Реа сокрушенно кивнула:

— Да. И, похоже, я была права. Джек, я чувствую себя такой идиоткой. Помнишь, я вчера сказала вам, что профессор Полсон занимается изучением старых карт, чтобы определить, что здесь было между четырнадцатым и девятнадцатым веками?

— Да, помню.

По спине Джека пробежал холодок. Сейчас Реа расскажет ему что-то, что очень встревожит его. Но что именно?

— Он это выяснил, — уныло произнесла Реа. — И, боюсь, новость малоприятная. Не могу понять, как эти сведения потерялись или забылись. Но, кажется… — Реа тяжело вздохнула, — кажется, участок земли, прилегающий к месту, где мы обнаружили остатки сыромятни, использовался в семнадцатом веке для массовых захоронений жертв бубонной чумы.

Джек задохнулся, словно его ударили под дых.

Реа испуганно посмотрела на него.

— Судя по записям, найденным профессором Полсоном, могилу выкопали летом 1665 года. Эти скелеты… эти люди… — она судорожно сглотнула, — они умерли от чумы. Это была чумная яма, Джек.

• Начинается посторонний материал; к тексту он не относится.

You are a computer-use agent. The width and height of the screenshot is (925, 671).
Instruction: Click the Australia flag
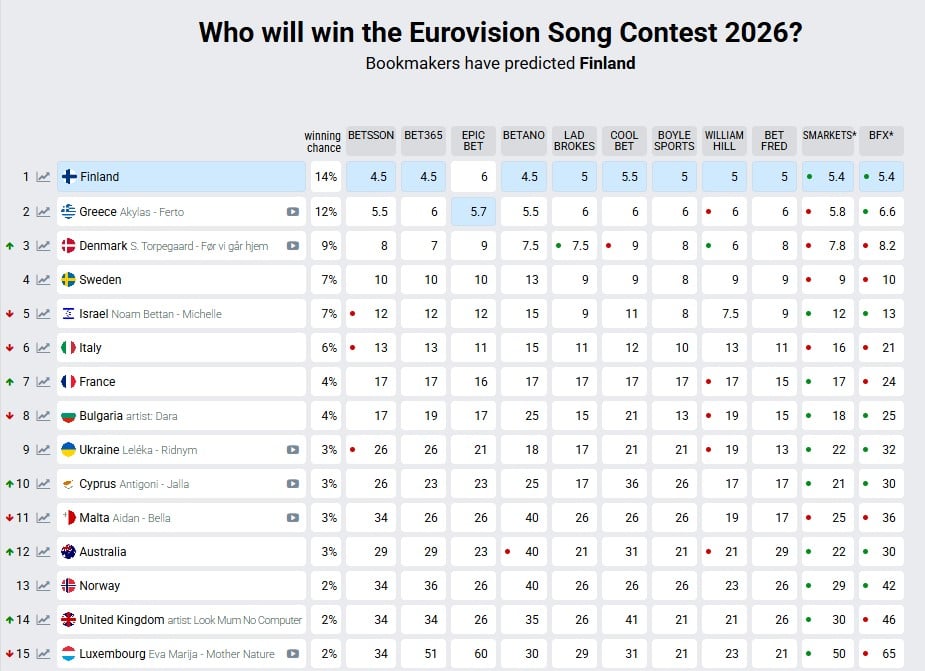(66, 552)
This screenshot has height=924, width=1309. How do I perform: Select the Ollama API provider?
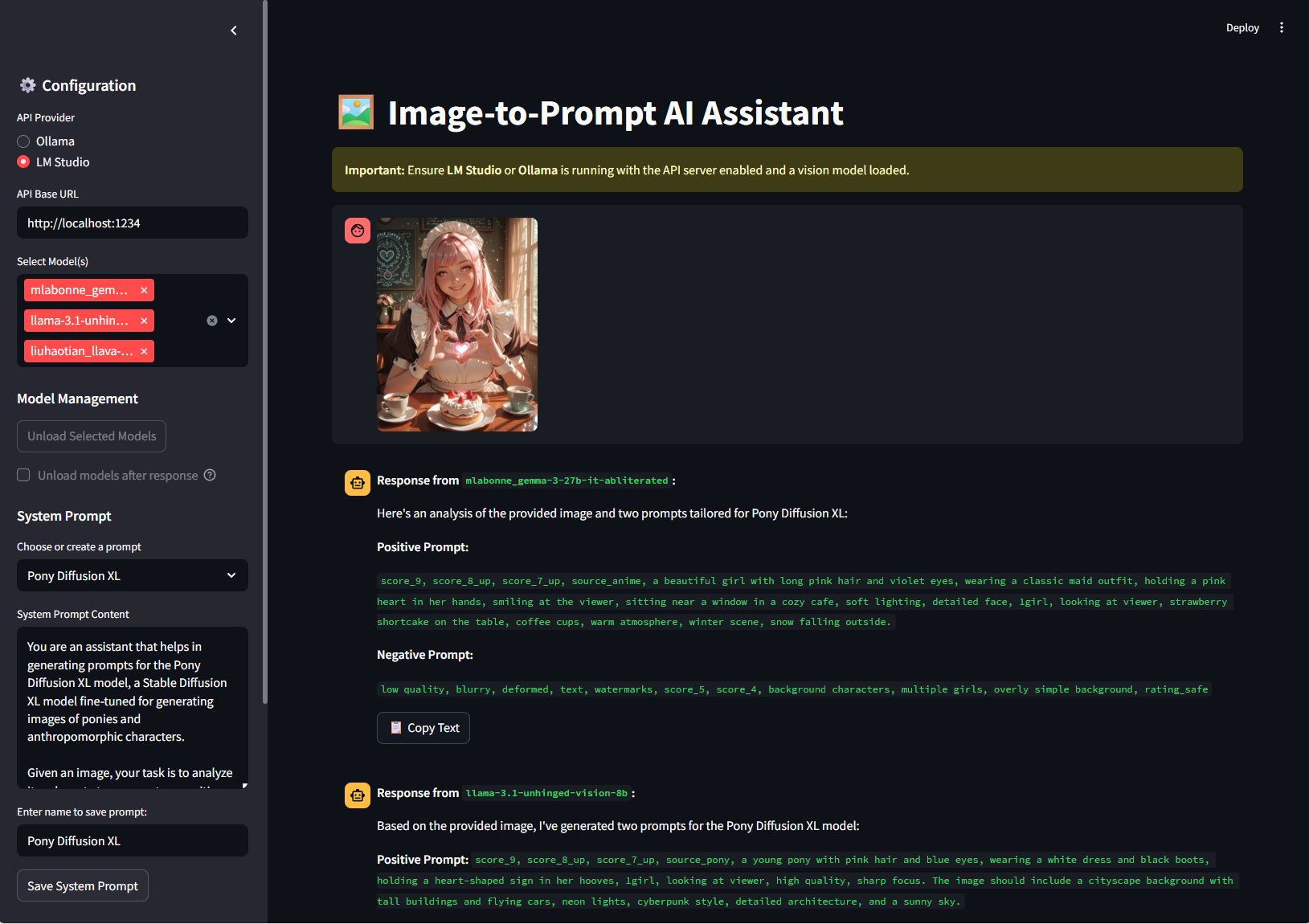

Фрэнки летела на велосипеде по уходящему под уклон шоссе, которое должно было привести ее к больнице. Ее золотистые волосы развевались по ветру, который бил в лицо, приятно охлаждая щеки. Прикосновение свежего ветра доставляло наслаждение, особенно после двухнедельной удушающей жары. Высокая, спортивная, живая, Фрэнки любила ощущать солнце на своей коже, но в этом году лето вело себя отвратительно. Долгое время не было ни ветерка, который всколыхнул бы оцепеневший воздух на изнемогающих от жары улицах. Лето бездельничало, развалившись в ленивой позе, словно пьяница, слишком отупевший от алкоголя, чтобы сдвинуть тяжесть своего неподъемного тела.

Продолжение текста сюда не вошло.